Among PETA's concerns is also that Serval cats are included in the International Union for Conservation of Nature (IUCN) Red List of Threatened Species as "least concern," and "relatively abundant and widespread."
Alessio acknowledges the different gestations of the two animals but said there is little data to prove Savannah cats have higher rates of premature birth than other cats. In about five years as a breeder, she said she has seen two litters that "didn't look completely full-term."
Libbie Kerr, a Bengal cat breeder in Central Ohio, said the reason she is selective is to have the healthiest cats she can.
"I place them very consciously and carefully," she said. "I work on enriching peoples' lives. That is something all of us need to do."
Marilyn Krieger, a certified cat behavior consultant since 2006 with the International Association of Animal Behavior Consultants, owns Bengals and Savannahs in the San Francisco Bay Area.

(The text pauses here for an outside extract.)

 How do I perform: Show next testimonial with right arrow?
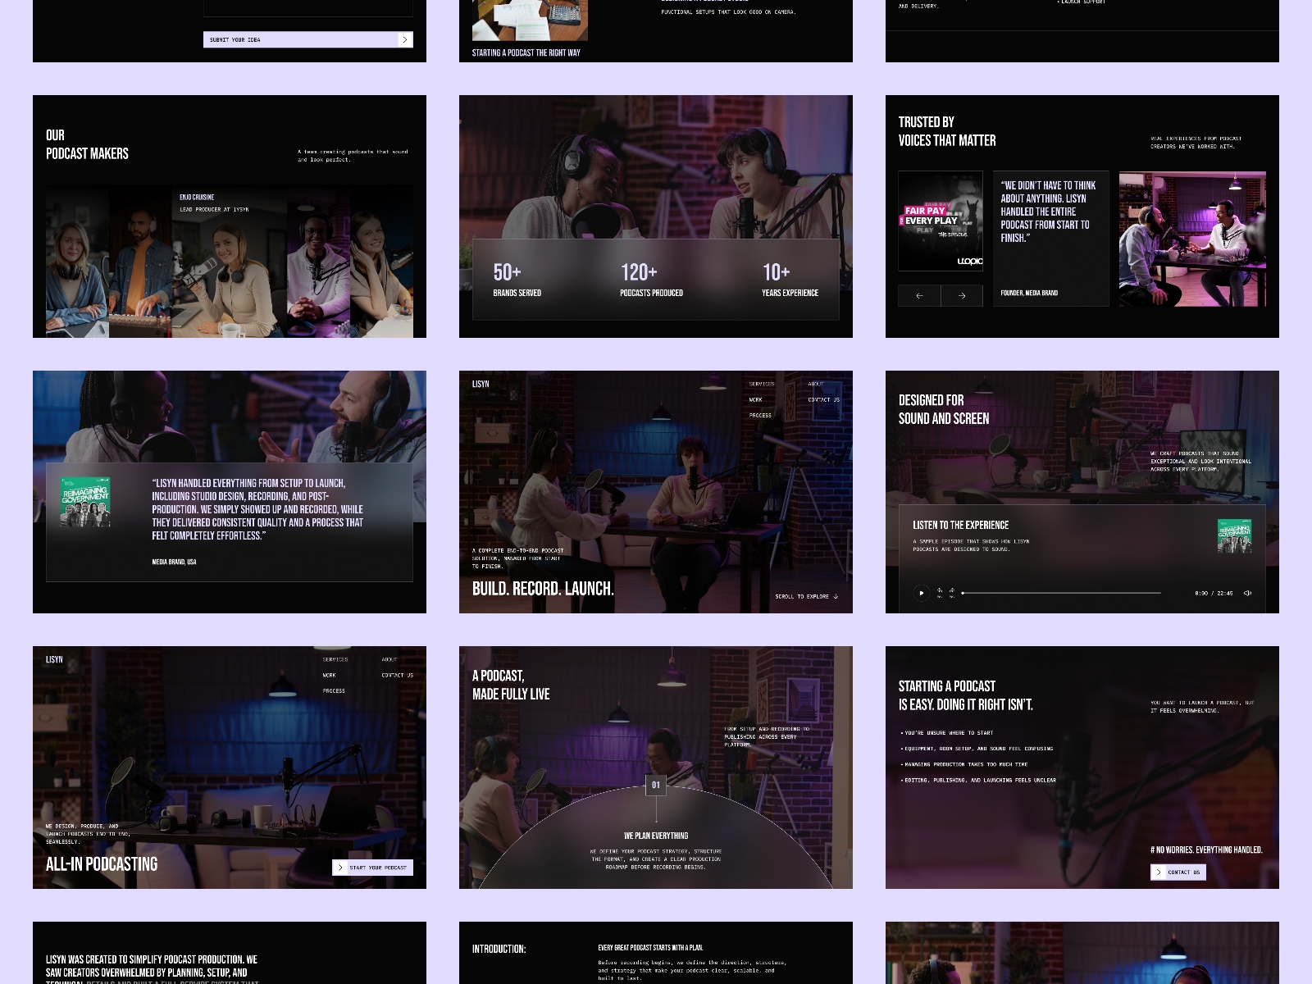pyautogui.click(x=962, y=295)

She said Bengals and Savannahs are "extremely safe," and other cats descended from "hybrid" mixes are "just like any other domestic cat." Krieger owns six cats and has been running her business, The Cat Coach, since 2005.

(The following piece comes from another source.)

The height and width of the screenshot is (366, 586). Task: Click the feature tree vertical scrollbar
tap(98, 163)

"It always depends on the individual cat and doesn't have to do with the breed," she said.
Australia has banned Savannah cats, but Brigitte Cowell, a Savannah breeder born in Sydney said the threat to native wildlife by domestic cats is more of an issue there than in the U.S.
"If you read the 40-page government report that was submitted for this ban, it proved nothing but that domestic cats are very bad for the native fauna and that they assumed that because Savannahs were huge cats, then the threat was intensified, as either they would be better hunters or need to eat more native animals to survive," Cowell said.
Cowell and other cat breeders say they are wary of speaking to the media after depictions of Savannahs and other hybrid cats in the media.
"I was extremely disappointed in the New Yorker for publishing such a biased and inaccurate story such as "Living Room Leopards" by Ariel Levy," Cowell said. "The lack of fact-checking and the inability to present a balanced argument resulted in an impression of an amateur 'fluff piece' with an anti-breeder agenda."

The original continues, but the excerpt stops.